Saturday, October 13, 2012

Eleanor Clarke Slagle


Born this day in 1871: Eleanor Clarke Slagle (1871–1942), social welfare worker, occupational therapy pioneer, and founder of the American Occupational Therapy Association. 

Not much is know about Slagle’s early life. She was born Ella May Clarke in Hobart, New York, in 1871, studied briefly at Claverack college, and was married for a time to Robert E. Slagle.

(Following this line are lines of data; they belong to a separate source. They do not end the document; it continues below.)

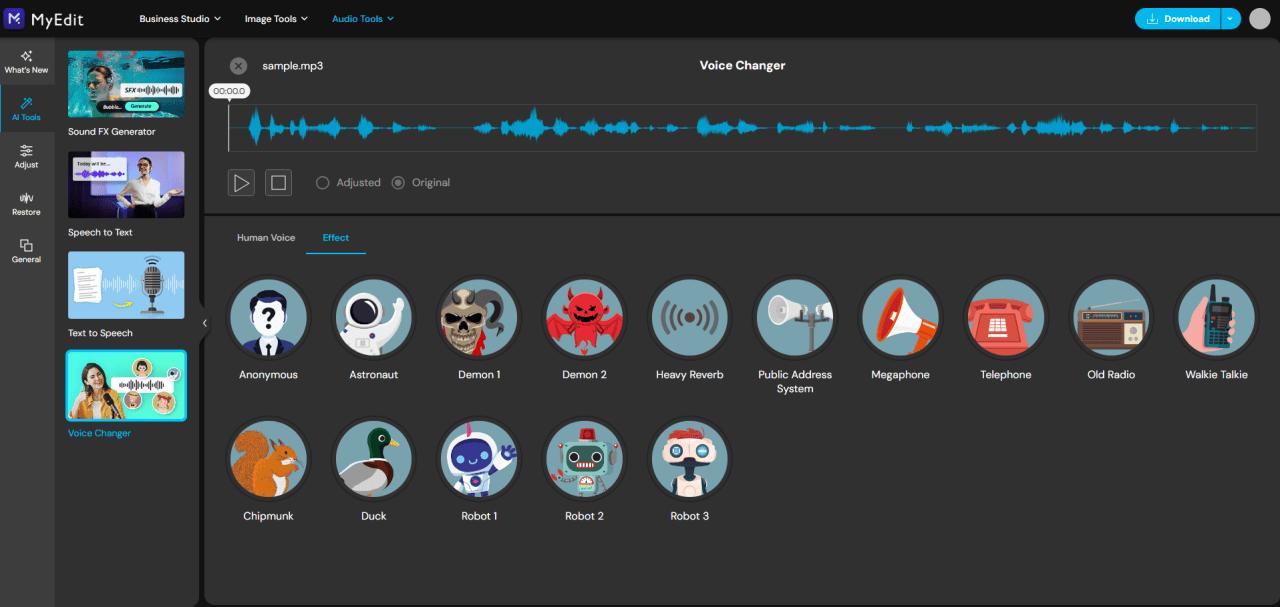Apply the Robot 2 voice effect
Viewport: 1280px width, 607px height.
pos(584,459)
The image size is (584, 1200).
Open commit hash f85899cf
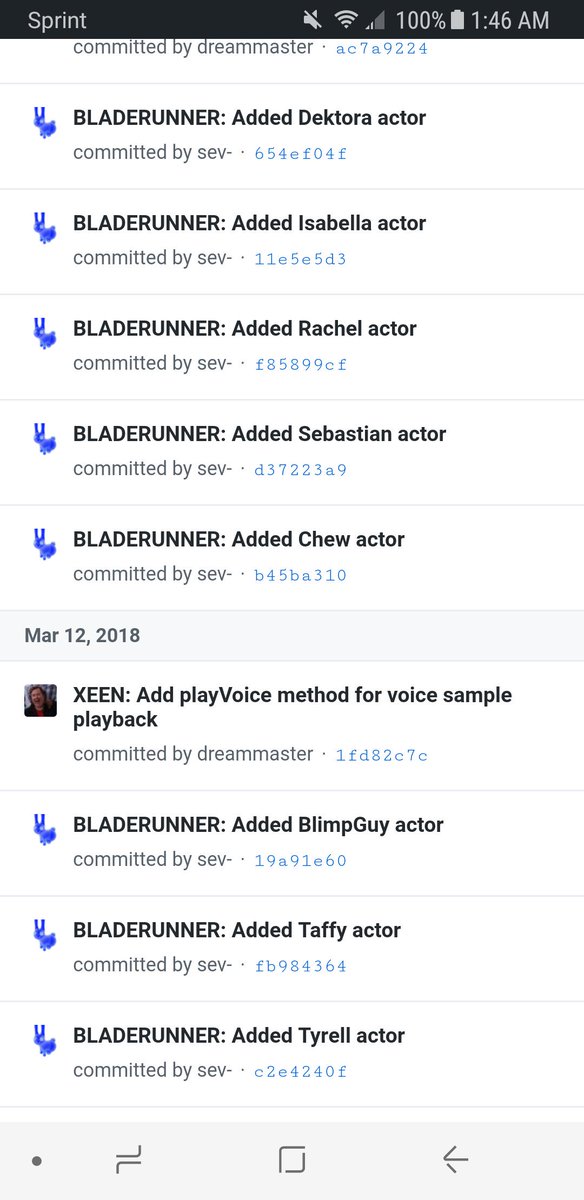[301, 365]
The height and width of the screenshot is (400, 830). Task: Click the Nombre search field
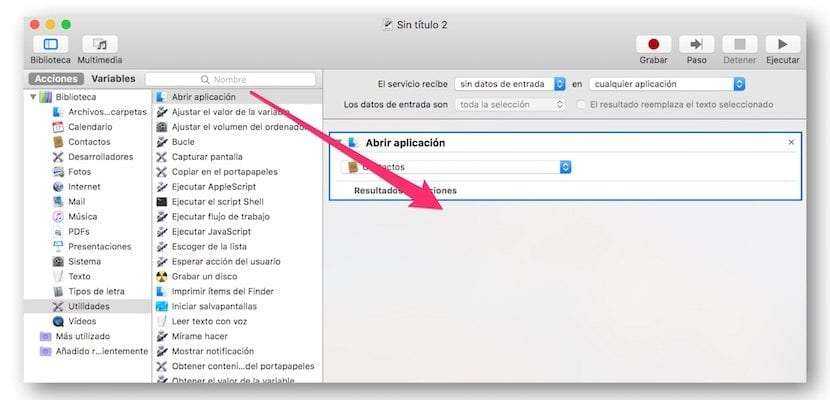tap(230, 79)

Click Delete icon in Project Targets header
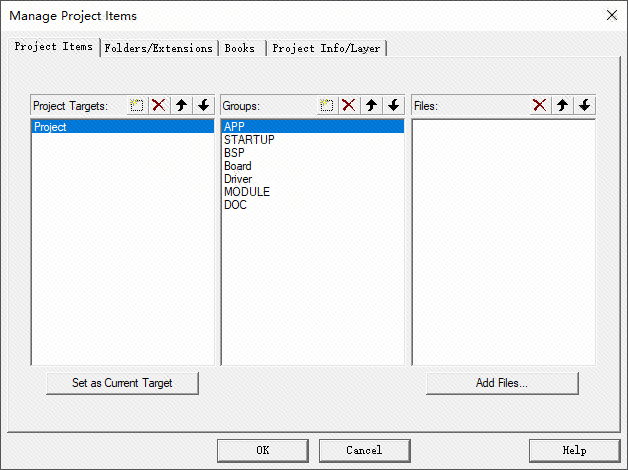(158, 105)
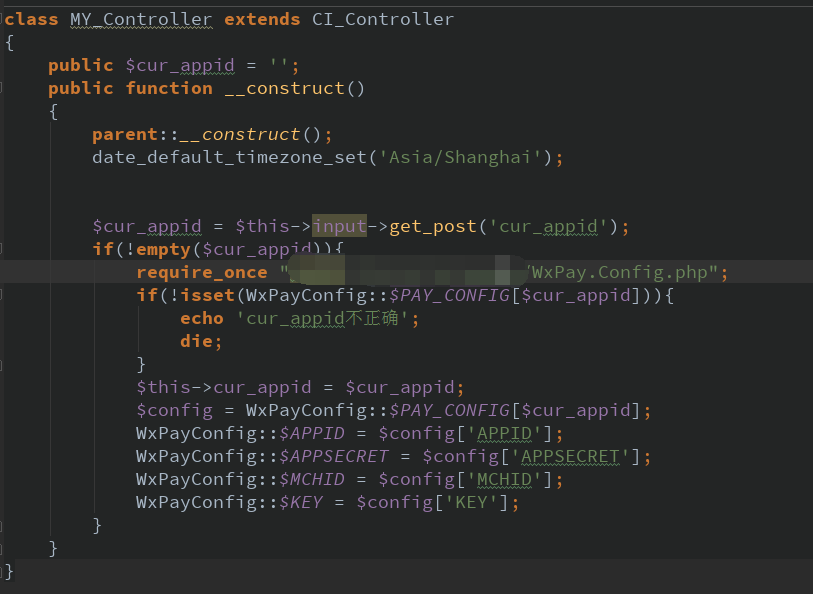
Task: Collapse the MY_Controller class fold marker
Action: coord(3,19)
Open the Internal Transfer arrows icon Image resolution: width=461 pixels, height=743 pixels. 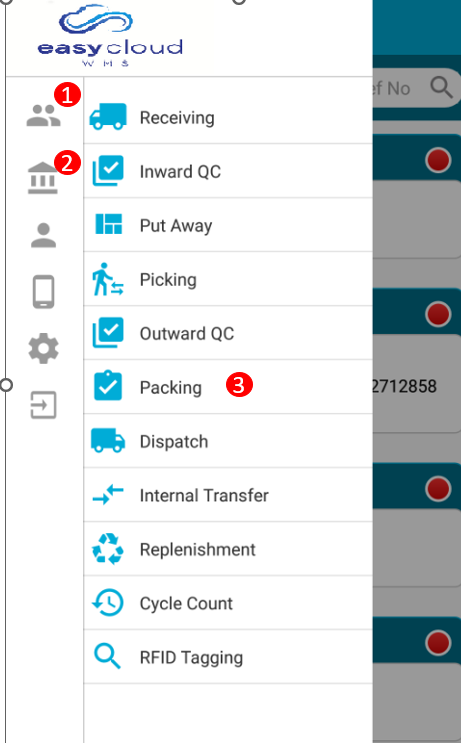(108, 495)
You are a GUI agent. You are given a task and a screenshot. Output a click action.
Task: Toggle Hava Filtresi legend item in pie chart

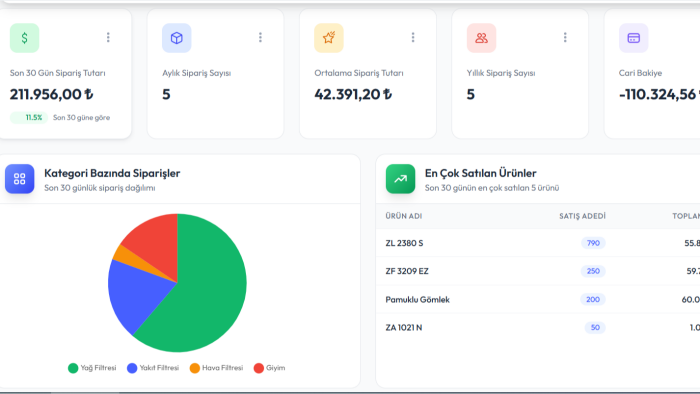(217, 368)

In 1908 she began working with Jane Addams and Julia Lathrop at Hull House, the famous settlement house in Chicago. There she studied “invalid occupation,” or occupational therapy. In 1913 she was selected by Adolf Meyer to organize the occupational therapy program of the Henry Phipps Psychiatric Clinic at the Johns Hopkins Hospital in Baltimore.
Slagle returned to Chicago in 1915 to serve as director of the Henry B. Favill School of Occupations, a training center of occupational therapy aides. Occupational therapy began as a method to treat the mentally ill, improving their health and quality of life. Slagle quickly realized, however, that the medical, physiological, psychological, and sociological principles behind occupational therapy could also applied to treat individuals with physical illnesses, soldiers with disabilities, and children with learning disabilities.
From 1918 Slagle created the occupational therapy program’s for Illinois state mental hospitals, then in 1922 became director of occupational therapy for the New York State Hospital Commission. At this post, which she maintained until her death, Slagle established the first large-scale occupational therapy program for a state hospital system. Her methods were widely adopted throughout the nation.
Slagle is also responsible for professionalizing occupational therapy. In 1917 she established he National Society for the Promotion of Occupational Therapy, now known as American Occupational Therapy Association. The society established training standards and instituted the certification of occupational therapists. She is remembered not only as a great leader and administrator, but as exemplary practitioner.